For the material that follows, tally the lines holding "label" and give the total alone.
"""
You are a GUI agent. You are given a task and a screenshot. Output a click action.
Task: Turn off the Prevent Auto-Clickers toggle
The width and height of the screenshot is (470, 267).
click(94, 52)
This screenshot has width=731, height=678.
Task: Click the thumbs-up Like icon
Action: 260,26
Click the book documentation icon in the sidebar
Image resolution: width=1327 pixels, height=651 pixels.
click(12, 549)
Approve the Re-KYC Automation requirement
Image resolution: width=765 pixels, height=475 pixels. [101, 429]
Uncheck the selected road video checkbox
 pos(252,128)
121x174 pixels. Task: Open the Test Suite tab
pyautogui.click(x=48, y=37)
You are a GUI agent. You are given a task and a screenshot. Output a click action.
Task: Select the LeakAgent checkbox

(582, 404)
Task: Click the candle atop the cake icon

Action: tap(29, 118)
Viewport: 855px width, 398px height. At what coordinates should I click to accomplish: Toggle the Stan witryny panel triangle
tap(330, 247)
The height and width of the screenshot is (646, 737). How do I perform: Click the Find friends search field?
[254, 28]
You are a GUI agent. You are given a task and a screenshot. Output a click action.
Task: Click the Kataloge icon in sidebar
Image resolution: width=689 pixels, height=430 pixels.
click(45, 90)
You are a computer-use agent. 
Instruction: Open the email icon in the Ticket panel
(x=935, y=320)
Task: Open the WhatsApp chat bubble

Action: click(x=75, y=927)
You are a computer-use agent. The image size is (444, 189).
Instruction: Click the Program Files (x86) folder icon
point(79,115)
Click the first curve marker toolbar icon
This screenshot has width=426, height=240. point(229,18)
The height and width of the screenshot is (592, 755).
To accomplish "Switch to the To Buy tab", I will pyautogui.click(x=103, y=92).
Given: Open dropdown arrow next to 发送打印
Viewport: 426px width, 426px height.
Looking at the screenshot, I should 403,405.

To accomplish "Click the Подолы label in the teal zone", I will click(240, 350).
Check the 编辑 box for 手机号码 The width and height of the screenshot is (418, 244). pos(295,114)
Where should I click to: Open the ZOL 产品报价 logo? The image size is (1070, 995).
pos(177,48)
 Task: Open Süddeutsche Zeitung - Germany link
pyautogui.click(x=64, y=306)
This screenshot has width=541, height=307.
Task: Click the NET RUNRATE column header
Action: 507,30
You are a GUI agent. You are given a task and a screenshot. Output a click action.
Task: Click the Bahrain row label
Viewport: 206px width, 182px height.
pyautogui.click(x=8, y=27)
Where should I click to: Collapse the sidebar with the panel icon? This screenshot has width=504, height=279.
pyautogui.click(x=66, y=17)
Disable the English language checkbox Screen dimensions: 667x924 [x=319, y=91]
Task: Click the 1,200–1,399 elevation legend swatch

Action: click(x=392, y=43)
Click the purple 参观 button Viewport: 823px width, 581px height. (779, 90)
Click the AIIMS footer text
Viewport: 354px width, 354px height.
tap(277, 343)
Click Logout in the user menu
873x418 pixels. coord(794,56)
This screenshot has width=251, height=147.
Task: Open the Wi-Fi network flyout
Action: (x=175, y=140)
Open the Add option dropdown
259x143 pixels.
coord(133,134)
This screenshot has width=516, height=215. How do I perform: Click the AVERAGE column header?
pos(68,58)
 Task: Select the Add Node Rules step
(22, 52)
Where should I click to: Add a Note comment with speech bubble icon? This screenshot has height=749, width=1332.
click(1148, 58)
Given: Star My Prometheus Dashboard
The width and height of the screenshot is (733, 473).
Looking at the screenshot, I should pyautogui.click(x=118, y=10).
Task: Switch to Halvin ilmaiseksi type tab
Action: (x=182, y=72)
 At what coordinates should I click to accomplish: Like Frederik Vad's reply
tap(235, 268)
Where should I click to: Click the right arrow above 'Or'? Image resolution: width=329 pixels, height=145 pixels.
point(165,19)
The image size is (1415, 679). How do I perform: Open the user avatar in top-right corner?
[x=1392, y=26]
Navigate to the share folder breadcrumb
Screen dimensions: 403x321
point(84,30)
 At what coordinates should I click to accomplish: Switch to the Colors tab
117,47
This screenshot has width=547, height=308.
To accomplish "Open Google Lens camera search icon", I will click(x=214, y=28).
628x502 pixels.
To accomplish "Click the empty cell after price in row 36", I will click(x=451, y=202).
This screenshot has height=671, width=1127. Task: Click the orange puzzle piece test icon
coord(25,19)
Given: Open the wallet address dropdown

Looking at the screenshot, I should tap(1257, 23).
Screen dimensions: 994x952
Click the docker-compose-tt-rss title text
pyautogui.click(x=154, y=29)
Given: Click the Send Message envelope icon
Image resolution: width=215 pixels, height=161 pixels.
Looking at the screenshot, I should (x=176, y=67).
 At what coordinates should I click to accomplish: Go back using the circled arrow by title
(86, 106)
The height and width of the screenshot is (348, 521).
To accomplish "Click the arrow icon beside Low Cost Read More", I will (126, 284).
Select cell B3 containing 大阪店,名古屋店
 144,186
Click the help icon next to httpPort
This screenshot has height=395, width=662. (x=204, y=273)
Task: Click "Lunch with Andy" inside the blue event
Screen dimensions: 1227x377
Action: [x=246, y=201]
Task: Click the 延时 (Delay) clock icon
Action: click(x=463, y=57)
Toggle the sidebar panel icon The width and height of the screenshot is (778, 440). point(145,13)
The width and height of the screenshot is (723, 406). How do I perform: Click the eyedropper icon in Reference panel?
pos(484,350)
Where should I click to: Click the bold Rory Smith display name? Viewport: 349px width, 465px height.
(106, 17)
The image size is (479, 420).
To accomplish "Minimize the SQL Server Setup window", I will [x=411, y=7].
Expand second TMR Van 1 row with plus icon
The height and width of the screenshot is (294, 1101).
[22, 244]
"""
▶ _Response for this exercise_: 2